A lot has been said about the impact of WebRTC on telephony landscape and its technology stack. However, this particular article really got me thinking – can WebRTC really replace SIP?

The WebRTC battle is a major one, there’s a lot to talk about, and this article is in no way exhaustive. In this debate, any internet-related buzzword can find its place – net neutrality, data privacy, LTE, Internet of Things, etc. It’s the butterfly effect of bike-shedding (also called Parkinson’s law of triviality) as anything and everything internet-related has a direct impact on WebRTC’s future.

If this is the first time you hear about those weird acronyms, hang on tight, it’s not that complicated! WebRTC stands for Web Real-Time Communication. It’s an API, drafted by W3C built in to browsers that enables browser-to-browser communication for voice and video chat and P2P file sharing without the need of either internal or external plugins.

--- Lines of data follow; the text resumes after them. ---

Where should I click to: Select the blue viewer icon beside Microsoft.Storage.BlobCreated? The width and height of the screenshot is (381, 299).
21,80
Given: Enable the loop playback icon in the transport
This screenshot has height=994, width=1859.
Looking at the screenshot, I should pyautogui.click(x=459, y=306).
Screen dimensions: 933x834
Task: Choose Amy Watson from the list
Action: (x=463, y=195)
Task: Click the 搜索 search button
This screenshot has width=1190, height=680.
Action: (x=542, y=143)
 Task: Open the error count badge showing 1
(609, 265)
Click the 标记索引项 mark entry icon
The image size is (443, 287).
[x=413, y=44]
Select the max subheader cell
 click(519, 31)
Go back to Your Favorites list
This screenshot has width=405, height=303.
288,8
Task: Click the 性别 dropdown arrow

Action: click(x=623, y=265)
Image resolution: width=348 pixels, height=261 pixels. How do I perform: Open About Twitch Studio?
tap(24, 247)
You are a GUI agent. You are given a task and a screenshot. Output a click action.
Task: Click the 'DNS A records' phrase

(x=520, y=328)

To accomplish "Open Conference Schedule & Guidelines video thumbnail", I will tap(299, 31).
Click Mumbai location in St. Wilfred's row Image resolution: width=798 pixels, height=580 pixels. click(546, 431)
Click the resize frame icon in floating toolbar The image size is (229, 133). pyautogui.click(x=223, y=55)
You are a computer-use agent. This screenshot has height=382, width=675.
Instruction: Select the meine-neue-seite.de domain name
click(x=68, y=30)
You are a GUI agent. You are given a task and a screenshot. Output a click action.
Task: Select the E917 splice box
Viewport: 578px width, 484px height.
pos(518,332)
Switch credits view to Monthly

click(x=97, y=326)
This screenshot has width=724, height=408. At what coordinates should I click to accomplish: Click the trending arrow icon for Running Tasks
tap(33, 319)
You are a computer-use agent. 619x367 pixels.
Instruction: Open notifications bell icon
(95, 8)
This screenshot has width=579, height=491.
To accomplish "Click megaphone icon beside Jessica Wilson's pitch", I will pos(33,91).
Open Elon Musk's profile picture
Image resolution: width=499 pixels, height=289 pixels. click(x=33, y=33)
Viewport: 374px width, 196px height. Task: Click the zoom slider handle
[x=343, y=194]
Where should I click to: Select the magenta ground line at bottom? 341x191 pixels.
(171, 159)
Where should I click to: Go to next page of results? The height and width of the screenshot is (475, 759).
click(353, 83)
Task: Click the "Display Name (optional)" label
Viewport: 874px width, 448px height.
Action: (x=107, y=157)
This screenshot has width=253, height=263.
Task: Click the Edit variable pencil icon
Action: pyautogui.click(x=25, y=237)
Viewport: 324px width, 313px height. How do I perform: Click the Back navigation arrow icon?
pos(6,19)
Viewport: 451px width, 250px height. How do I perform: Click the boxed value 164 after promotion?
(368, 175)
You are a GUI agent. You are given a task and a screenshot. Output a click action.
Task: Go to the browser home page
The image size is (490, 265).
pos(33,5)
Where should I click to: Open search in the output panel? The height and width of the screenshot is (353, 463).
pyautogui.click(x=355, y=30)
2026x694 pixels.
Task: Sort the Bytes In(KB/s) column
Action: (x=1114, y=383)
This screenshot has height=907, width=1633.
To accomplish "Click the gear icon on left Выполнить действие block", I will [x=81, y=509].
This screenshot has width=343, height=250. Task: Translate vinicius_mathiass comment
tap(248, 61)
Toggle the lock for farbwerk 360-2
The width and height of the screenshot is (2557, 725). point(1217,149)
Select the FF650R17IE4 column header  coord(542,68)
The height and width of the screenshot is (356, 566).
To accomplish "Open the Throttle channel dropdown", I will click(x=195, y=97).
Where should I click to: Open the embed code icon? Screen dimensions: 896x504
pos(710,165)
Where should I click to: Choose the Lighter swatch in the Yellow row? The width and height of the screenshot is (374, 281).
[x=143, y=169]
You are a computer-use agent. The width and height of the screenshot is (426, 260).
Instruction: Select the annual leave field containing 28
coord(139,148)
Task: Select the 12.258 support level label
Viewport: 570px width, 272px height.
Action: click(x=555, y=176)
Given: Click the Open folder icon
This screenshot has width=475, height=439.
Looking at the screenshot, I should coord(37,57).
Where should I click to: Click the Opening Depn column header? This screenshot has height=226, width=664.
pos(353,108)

SIP stands for Session Initiation Protocol, it is a text-based protocol used in Internet telephony (VoIP) for signaling and controlling multimedia sessions.

So, SIP and WebRTC are different in their functions? Even though the two can overlap in use cases, SIP and WebRTC play different roles in communications. As Steve Anderson puts it beautifully: “It’s like the square and rectangle concept; all squares are rectangles, but not all rectangles are squares. SIP can exist without WebRTC, but WebRTC needs the help of a protocol to fully operate.” More specifically, WebRTC needs a signaling protocol to fully operate.

The WebRTC vs. SIP battle is actually a set of two different battles going on at once:

  1. SIP vs. Signaling Protocol X
  2. WebRTC vs. VoIP (Browser vs. PSTN)

The Protocol battle

The W3C draft of WebRTC is still a work in progress and has no protocol specified for certain features, like signaling. Some view this as a gap in the WebRTC standard, others view it as an opportunity to try different options and learn while adapting. Above all, this lack of signaling protocol brings telco people from all over the world together for a heated debate – they don’t even agree on how to spell “signalling/signaling”. In the end, the telecommunication environment is so diverse that having different ways of doing signaling at the moment is not so bad.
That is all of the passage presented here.